Ankle’s slow healing, can’t dance. Met Sam at a party, offered a ride, then, “Forgot papers at my office,” where there’s a gray couch, though I dodged him that time. He lands a job in DC, wants me, and I’m tempted though his brother Ben says, “Leah, you and Sam are nothing alike.” Too bad that didn’t stop me. We’d been dating off and on, no one more interesting around, bored, needed change. 

Banford’s graduate program accepts DC courses, but soon I’m calling Dahlia complaining I can’t stand Sam, bossy, boring, lousy in bed.

When I try talking, he shuts me down,’You’re expectations are romantic and immature,” so if I’m miserable, it’s my fault?

After exams, I fly back to Boston, crash on Dahlia’s couch.

He wants to ‘try again,’ but to hell with that, as I’ve found a lawyer. Finally signs papers, claims he’s met ‘someone,’ which I don’t believe, sends a box of ex-wedding gifts mom puts on consignment. Sam’s brother Ben doesn’t say ‘I told you so,’ but introduces me to Tim. 

Getting back in shape when the director, Felicia, says, “Arthur’s moving to London. Do we want another pricey New York teacher? I’ll call Harry as he’ll know what’s happening.”

“Not the dull dude who subbed today,” Dahlia says.

Snapshot of Harry: stocky, balding white guy, performs with Zodiac/NYC, manages Dancers, Inc., and is Jazmine’s boyfriend. Dahlia sighs, “Since when does sexual attraction make sense?”

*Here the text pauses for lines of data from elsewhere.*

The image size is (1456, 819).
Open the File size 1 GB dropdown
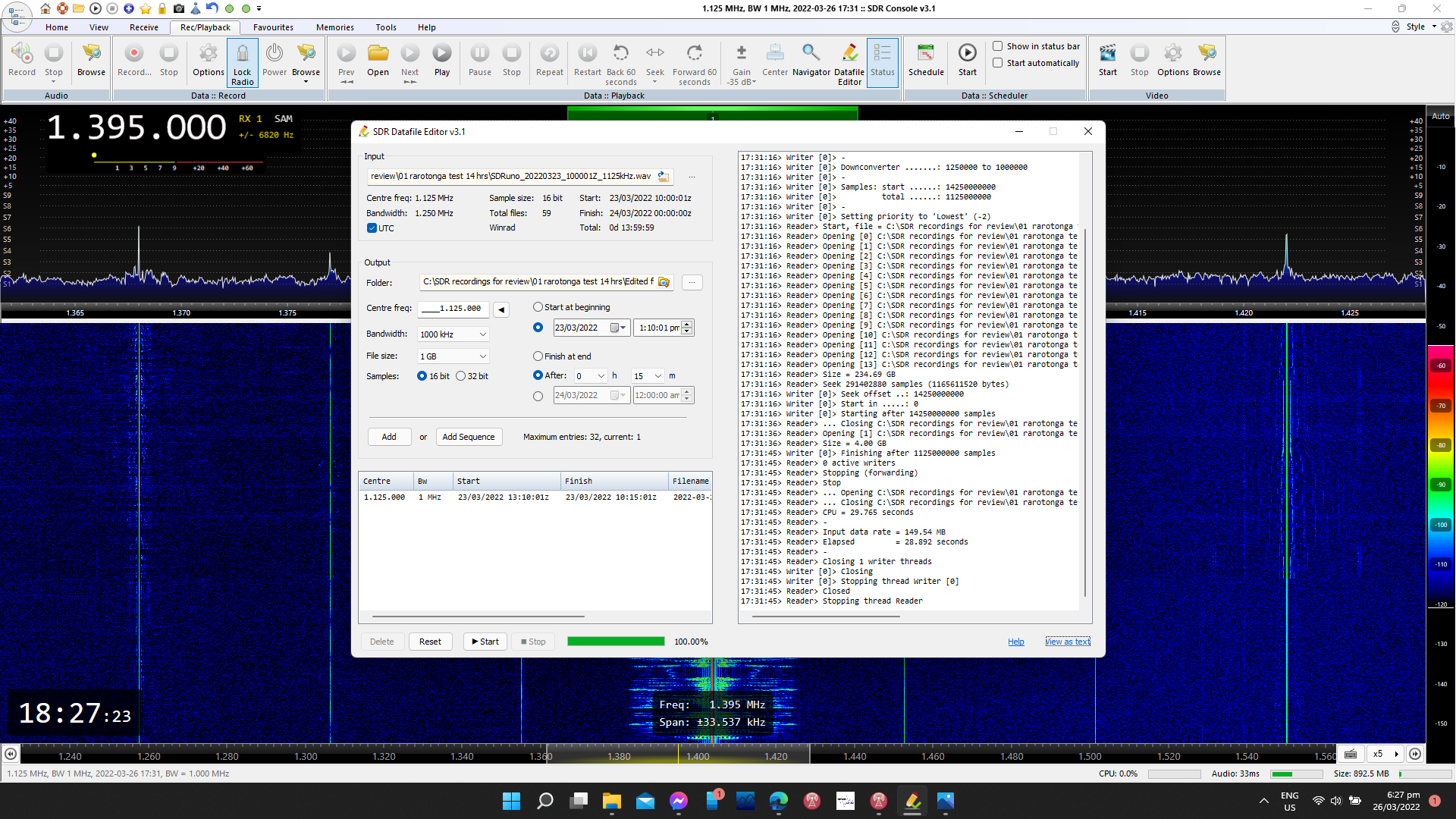[482, 356]
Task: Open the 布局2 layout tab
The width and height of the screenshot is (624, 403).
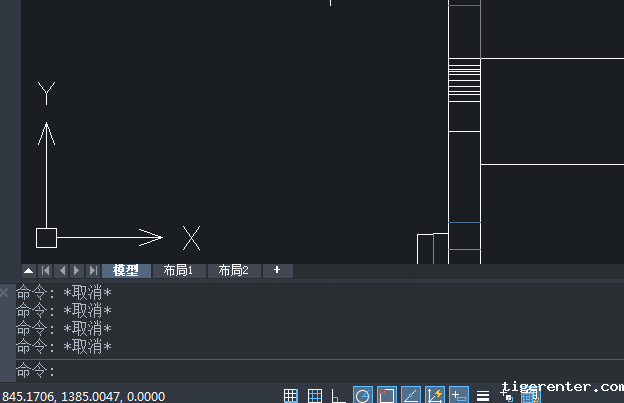Action: (x=233, y=271)
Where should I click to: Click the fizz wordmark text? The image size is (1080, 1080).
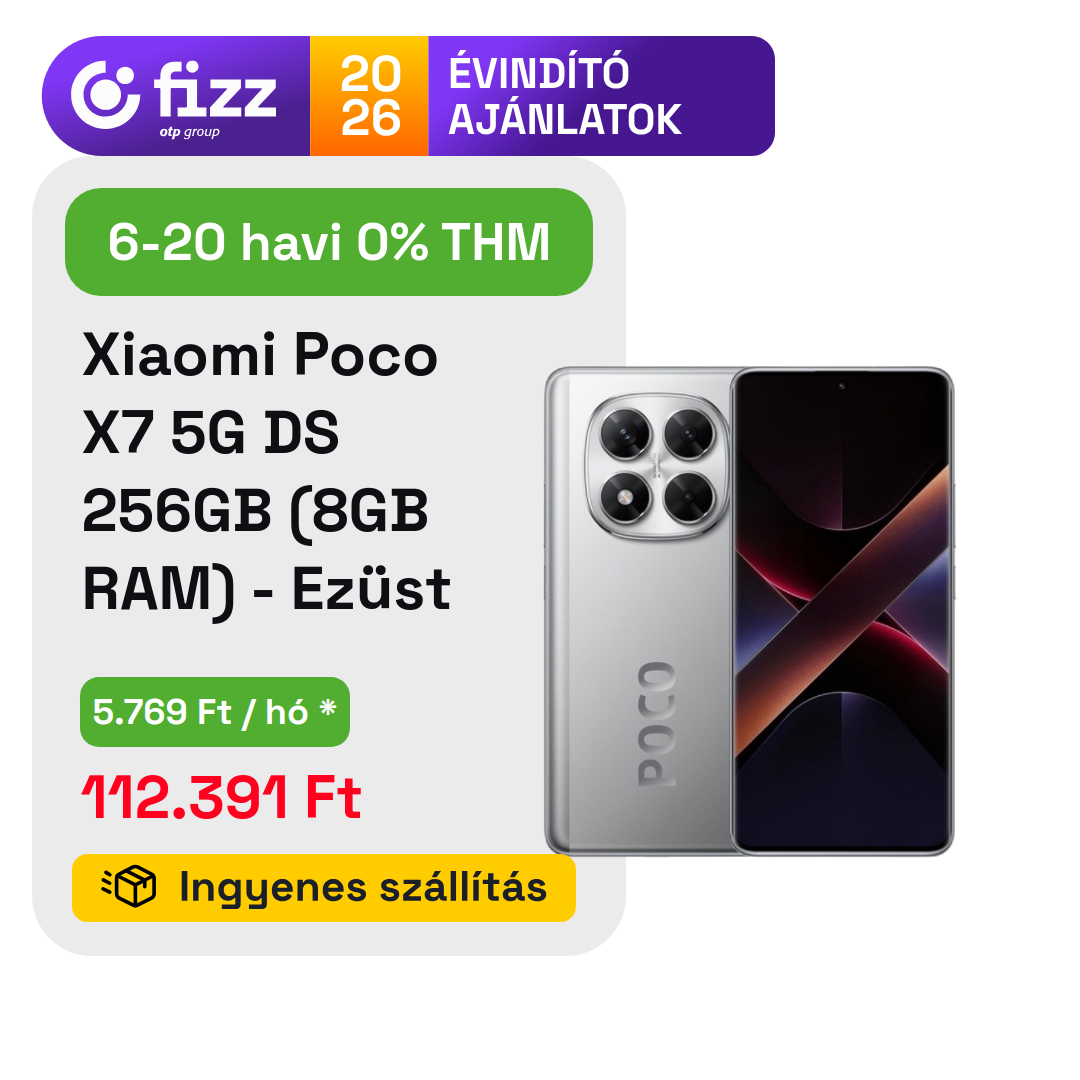(215, 90)
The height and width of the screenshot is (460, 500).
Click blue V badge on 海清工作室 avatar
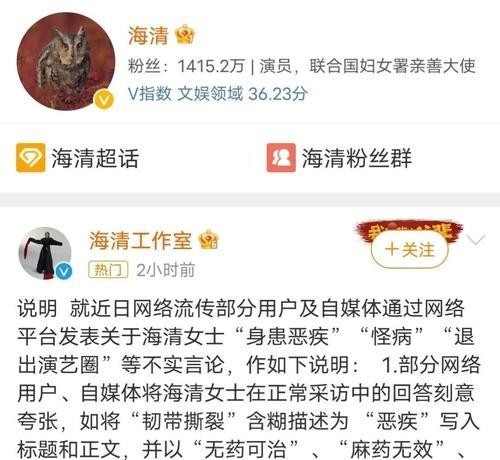click(x=64, y=271)
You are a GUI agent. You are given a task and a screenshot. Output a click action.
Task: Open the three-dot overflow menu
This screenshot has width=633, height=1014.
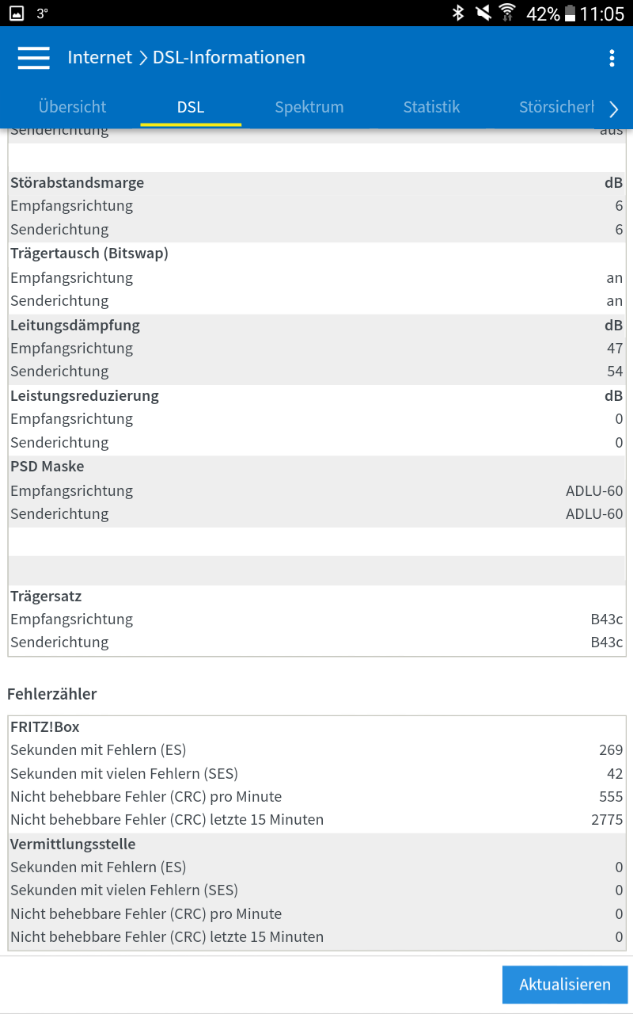coord(612,58)
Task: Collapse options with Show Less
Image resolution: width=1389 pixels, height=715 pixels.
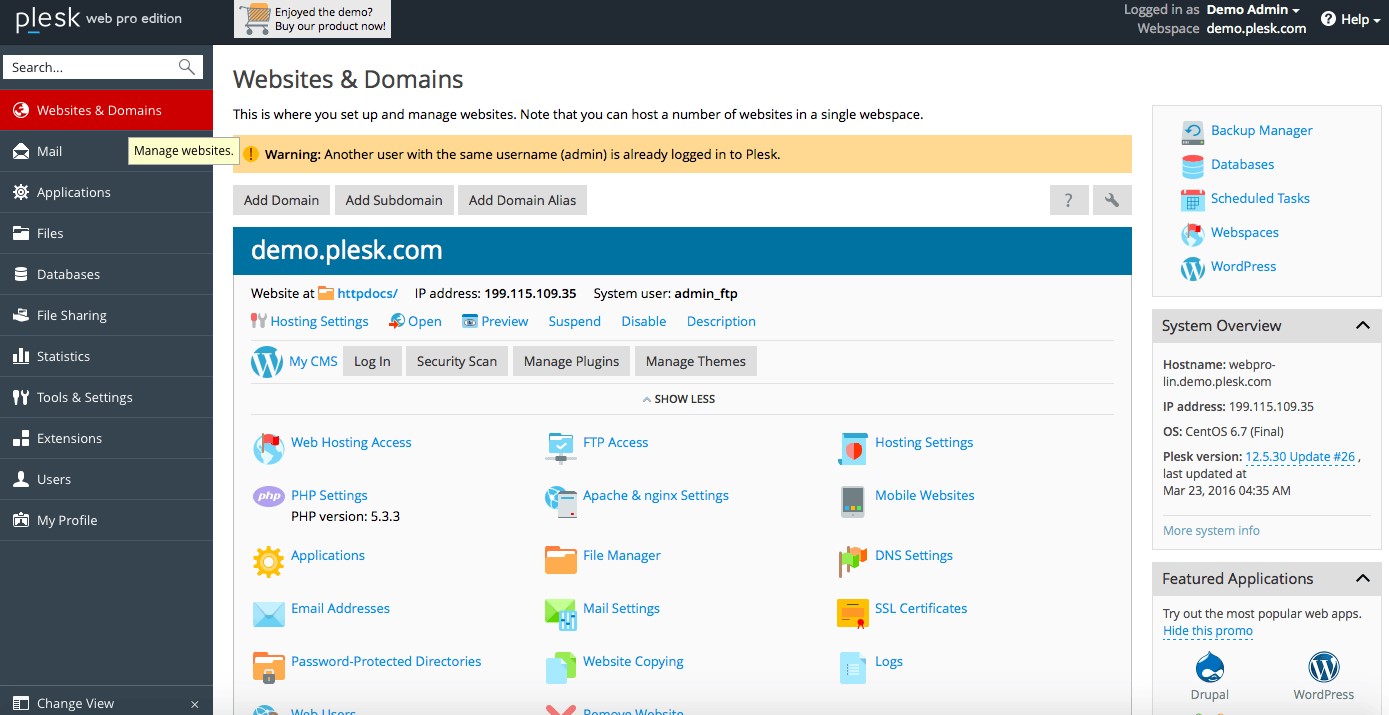Action: pos(679,399)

But Harry’s in touch with New York teachers, offers to share his space across town, splitting expenses, and everyone agrees except Dahlia, who skips classes, claims she can’t find a good sitter, then, “Joe’s moving out, we’re done. I’ll use my exercise bike.”

Hard to hear from my Magnolia roommate who coaxed me back to class after my crappy break-up and sprained ankle.  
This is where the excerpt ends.